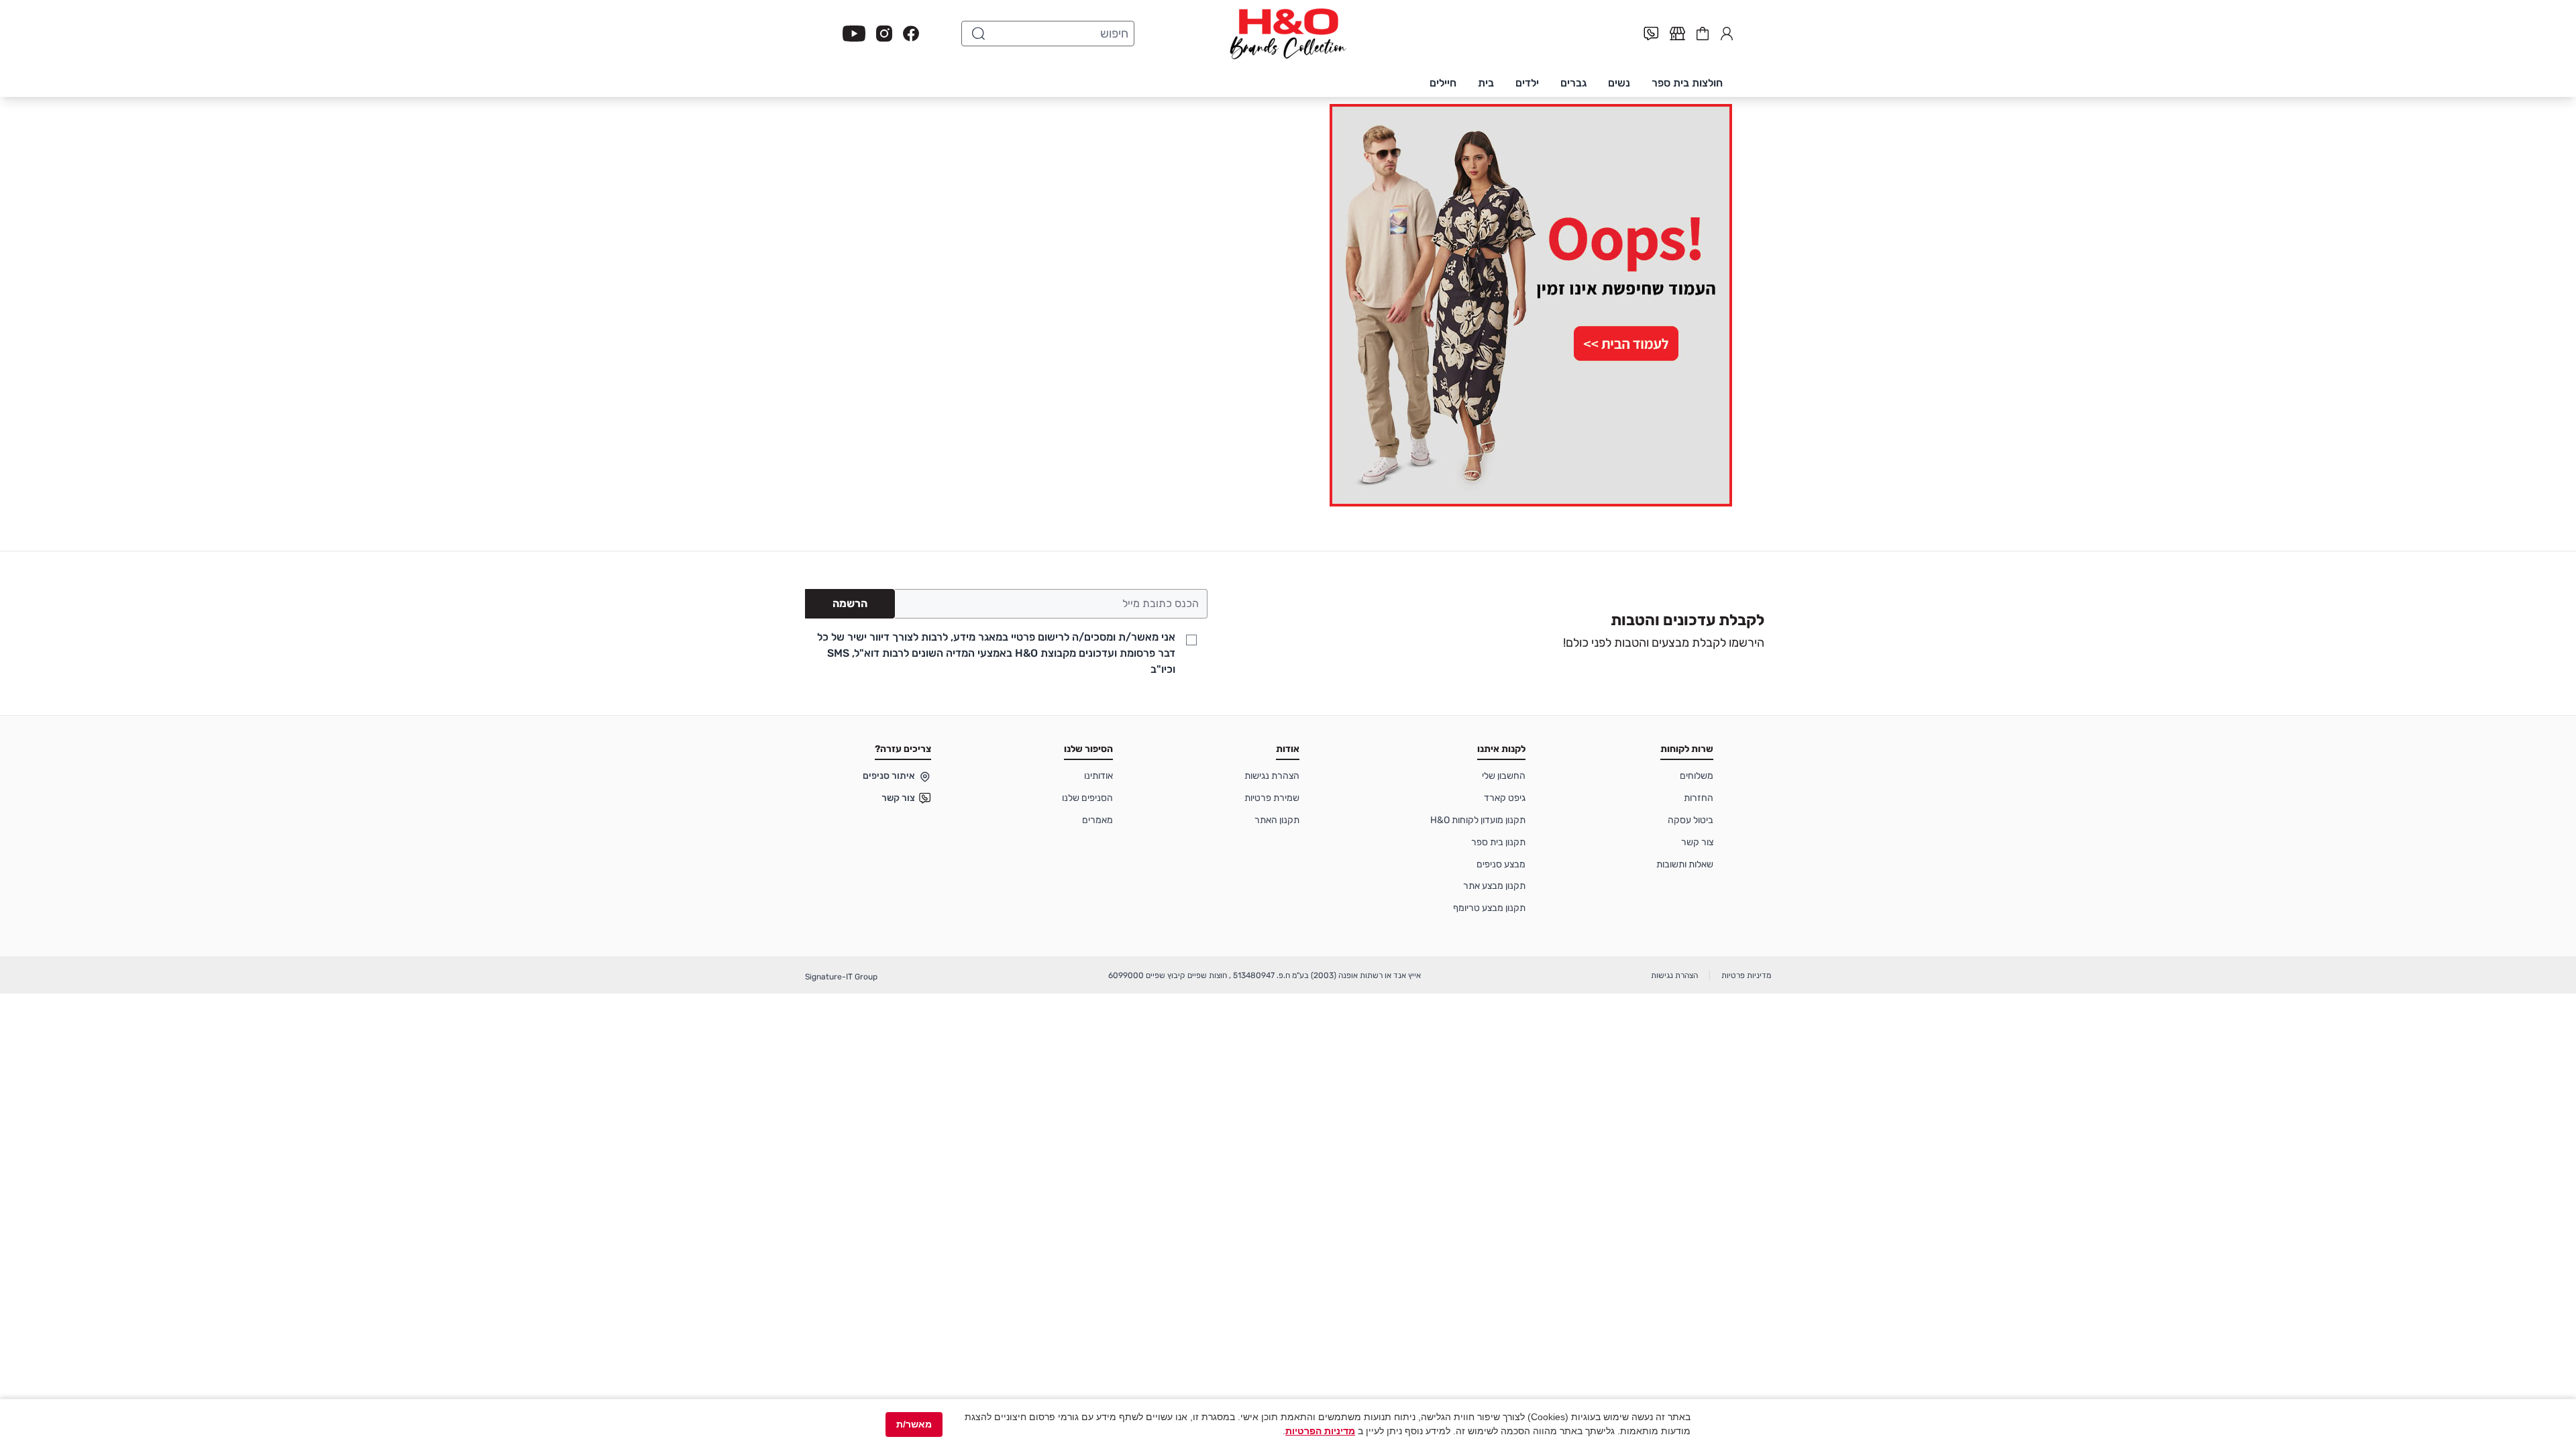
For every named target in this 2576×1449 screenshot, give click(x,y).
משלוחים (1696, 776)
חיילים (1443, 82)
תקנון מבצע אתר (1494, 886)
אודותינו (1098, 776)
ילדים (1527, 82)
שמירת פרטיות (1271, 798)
----------------
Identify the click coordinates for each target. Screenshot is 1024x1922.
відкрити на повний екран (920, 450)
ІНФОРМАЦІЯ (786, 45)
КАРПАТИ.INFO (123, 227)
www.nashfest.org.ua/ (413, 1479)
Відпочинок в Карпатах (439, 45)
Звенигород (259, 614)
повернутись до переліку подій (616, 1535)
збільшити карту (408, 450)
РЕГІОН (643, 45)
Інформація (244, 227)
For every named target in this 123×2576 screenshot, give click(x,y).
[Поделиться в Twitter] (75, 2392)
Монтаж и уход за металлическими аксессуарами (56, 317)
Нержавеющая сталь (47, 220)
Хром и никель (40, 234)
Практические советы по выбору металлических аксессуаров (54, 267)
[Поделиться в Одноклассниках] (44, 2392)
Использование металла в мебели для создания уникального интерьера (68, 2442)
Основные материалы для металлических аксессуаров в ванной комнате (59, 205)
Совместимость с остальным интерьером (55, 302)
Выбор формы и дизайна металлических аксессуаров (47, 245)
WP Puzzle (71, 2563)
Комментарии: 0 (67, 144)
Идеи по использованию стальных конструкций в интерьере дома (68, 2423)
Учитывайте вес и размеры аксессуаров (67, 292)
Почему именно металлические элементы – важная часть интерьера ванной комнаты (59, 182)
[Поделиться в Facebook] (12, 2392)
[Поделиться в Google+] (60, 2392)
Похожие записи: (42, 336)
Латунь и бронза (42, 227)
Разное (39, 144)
----------------
Problem: Reprint exactly the lines above that start at the one with "ІНФОРМАЦІЯ (786, 45)" and end at the one with "Разное (39, 144)", keeping both and adding none.

Answer to this exercise:
ІНФОРМАЦІЯ (786, 45)
КАРПАТИ.INFO (123, 227)
www.nashfest.org.ua/ (413, 1479)
Відпочинок в Карпатах (439, 45)
Звенигород (259, 614)
повернутись до переліку подій (616, 1535)
збільшити карту (408, 450)
РЕГІОН (643, 45)
Інформація (244, 227)
For every named target in this 123×2576 screenshot, give click(x,y).
[Поделиться в Twitter] (75, 2392)
Монтаж и уход за металлическими аксессуарами (56, 317)
Нержавеющая сталь (47, 220)
Хром и никель (40, 234)
Практические советы по выбору металлических аксессуаров (54, 267)
[Поделиться в Одноклассниках] (44, 2392)
Использование металла в мебели для создания уникального интерьера (68, 2442)
Основные материалы для металлических аксессуаров в ванной комнате (59, 205)
Совместимость с остальным интерьером (55, 302)
Выбор формы и дизайна металлических аксессуаров (47, 245)
WP Puzzle (71, 2563)
Комментарии: 0 (67, 144)
Идеи по использованию стальных конструкций в интерьере дома (68, 2423)
Учитывайте вес и размеры аксессуаров (67, 292)
Почему именно металлические элементы – важная часть интерьера ванной комнаты (59, 182)
[Поделиться в Facebook] (12, 2392)
[Поделиться в Google+] (60, 2392)
Похожие записи: (42, 336)
Латунь и бронза (42, 227)
Разное (39, 144)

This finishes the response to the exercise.